A Assembleia Legislativa do Espírito Santo aprovou, na última segunda-feira (18), o Projeto de Lei 809/2025, que autoriza a administração pública estadual a inverter as fases das licitações destinadas à contratação de serviços médicos e hospitalares.
Pelo texto, de autoria da Comissão de Cooperativismo da Casa, o Poder Executivo poderá analisar primeiro a capacidade técnica e operacional das empresas interessadas e, somente depois, avaliar o menor preço apresentado. A matéria agora segue para sanção ou veto do governador Ricardo Ferraço.
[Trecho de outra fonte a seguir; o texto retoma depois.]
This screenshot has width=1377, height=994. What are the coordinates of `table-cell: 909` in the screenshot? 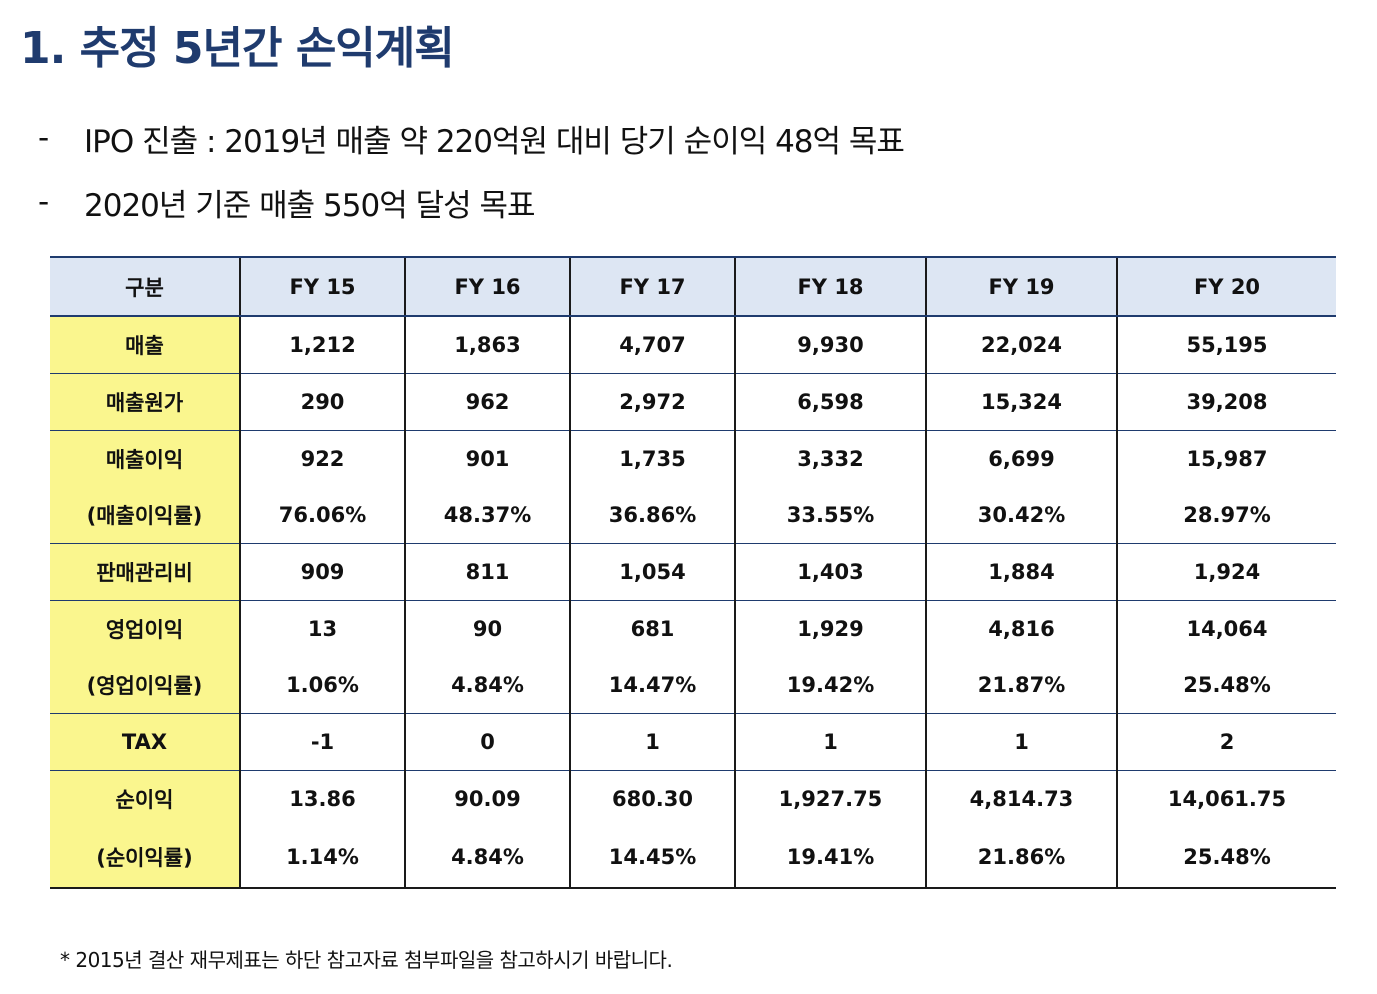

Objetivo é garantir qualidade assistencial
Segundo a presidente do Conselho Regional de Medicina do Espírito Santo (CRM-ES), Karoline Calfa Pitanga, o modelo atual privilegia o menor preço e abre espaço para que empresas sem qualificação assumam contratos. “Elas venciam a disputa e depois ofereciam valores mais baixos aos médicos ou colocavam profissionais sem qualificação para atender”, relatou.
Karoline afirmou que o conselho participou de todas as etapas de discussão na Assembleia e defende a prioridade para critérios técnicos como forma de assegurar segurança aos pacientes. A médica lembrou casos em que profissionais sem especialização atuaram em áreas complexas, como terapia intensiva e neuropediatria.
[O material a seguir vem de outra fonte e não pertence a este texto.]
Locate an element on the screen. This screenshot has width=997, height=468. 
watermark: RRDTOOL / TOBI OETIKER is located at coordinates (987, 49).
Debate sobre constitucionalidade
Durante a votação, deputados Tyago Hoffmann (PSB), Mazinho dos Anjos (MDB) e Hudson Leal (Agir) questionaram a compatibilidade da proposta com a Lei Federal de Licitações. Já Wellington Callegari (DC), integrante da Comissão de Cooperativismo, sustentou que “empresas de fundo de quintal” vêm ganhando contratos com preços considerados inviáveis.
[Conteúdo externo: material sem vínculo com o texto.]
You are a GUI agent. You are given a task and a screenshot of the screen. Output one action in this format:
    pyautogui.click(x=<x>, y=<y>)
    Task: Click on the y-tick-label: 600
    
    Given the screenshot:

Para respaldar a medida, o presidente da Assembleia, Marcelo Santos (União), leu entendimento do Supremo Tribunal Federal que reconhece a competência de estados e municípios para definir a ordem das etapas licitatórias.

Imagem: Natan de Oliveira
Emendas aprovadas
O plenário também acatou duas emendas: uma deixa claro que a inversão de fases será adotada conforme decisão da administração pública, observando o interesse público e a continuidade dos serviços; a outra retira o transporte escolar da possibilidade de aplicação do novo modelo.
“A empresa precisa apresentar corpo clínico e estrutura compatíveis com o que se exige. Se não tiver, não deve disputar o preço”, reforçou a presidente do CRM-ES.
Com a aprovação, o projeto pretende reduzir interrupções contratuais e problemas operacionais provocados por prestadores sem estrutura adequada.